Subsequently, this idea traveled across the Atlantic Ocean with the English colonists to North America, eventually becoming a bedrock legal principle in the U.S.. The boundary between private upland property and publicly owned coastal lands is defined in most states by reference to the mean high-water mark as measured over a cycle of approximately 18.6 years. The precise location of this boundary at any point along the coast has always been subject to change: as a result of erosion, the sea may advance inland; as a result of accretion, dry land may advance into the sea. As the physical high-water mark moves in either direction, the legal boundary dividing private ownership from public ownership moves as well.

 

Prior to the era of climate change, the long-established law of coastal boundaries was arguably logical and fair. Both private owners and the government found it useful to be able to pinpoint the legal boundary between public and private ownership along the coast; the visible high-water mark, even as it moved from time to time, served this purpose well. In addition, both private landowners and the public were treated fairly under this rule because dry uplands were just as likely to advance (expanding private ownership) as recede (expanding public ownership). While this legal regime subjected both private citizens and the public to uncertainty about the extent of their property holdings, each side had an equal chance of gaining or losing ground. And anyone who bought coastal property could reasonably be charged with understanding the risks involved in this investment.

 

All of this has been turned upside down because of climate change. Under current projections, the climate system will continue to warm over the near and medium-term. In almost all emissions scenarios, global warming is expected to hit 1.5C° by the early 2030’s. According to the U.S. Global Change Research Program, the sea could rise as much as three feet relative to its historic level by the end of the century. Instead of facing a more or less equal possibility of gaining or losing property as coastal shorelines change over time, private property owners face a largely one-way threat of property loss due to sea level rise with little prospect of property gain.

 

The likelihood of chronic sea level rise and the subsequent loss of private coastal landholdings raise the question of whether and to what extent coastal property owners can and should be able to defend their land rights by building coastal defense structures. In particular, if coastal property owners can succeed, at least for a period of time, in blocking the sea from advancing landward, should they also be able to prevent the legal boundary between public and

 

private land ownership from migrating? An important decision by the U.S. Court of Appeals for the Ninth Circuit, United States v. Milner, suggests that the answer is “no.”
******************************
**TASK OBJECTIVE**
Quote the passage on coastal property boundaries word for word, starting with "Subsequently, this idea" and going on through "moves as well.".

**DATASET EXTRACT**
******************************
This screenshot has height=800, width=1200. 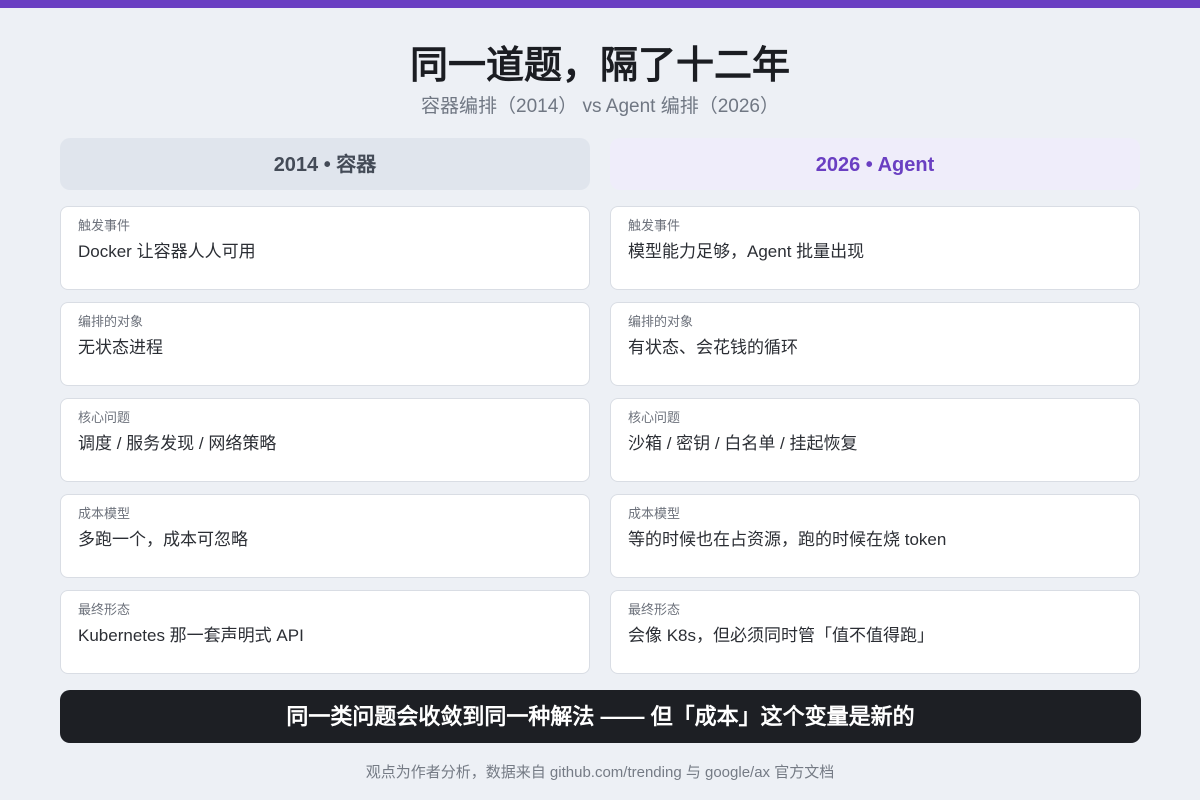 I want to click on card-value: 调度 / 服务发现 / 网络策略, so click(x=178, y=444).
******************************
**WRITTEN RESPONSE**
Subsequently, this idea traveled across the Atlantic Ocean with the English colonists to North America, eventually becoming a bedrock legal principle in the U.S.. The boundary between private upland property and publicly owned coastal lands is defined in most states by reference to the mean high-water mark as measured over a cycle of approximately 18.6 years. The precise location of this boundary at any point along the coast has always been subject to change: as a result of erosion, the sea may advance inland; as a result of accretion, dry land may advance into the sea. As the physical high-water mark moves in either direction, the legal boundary dividing private ownership from public ownership moves as well.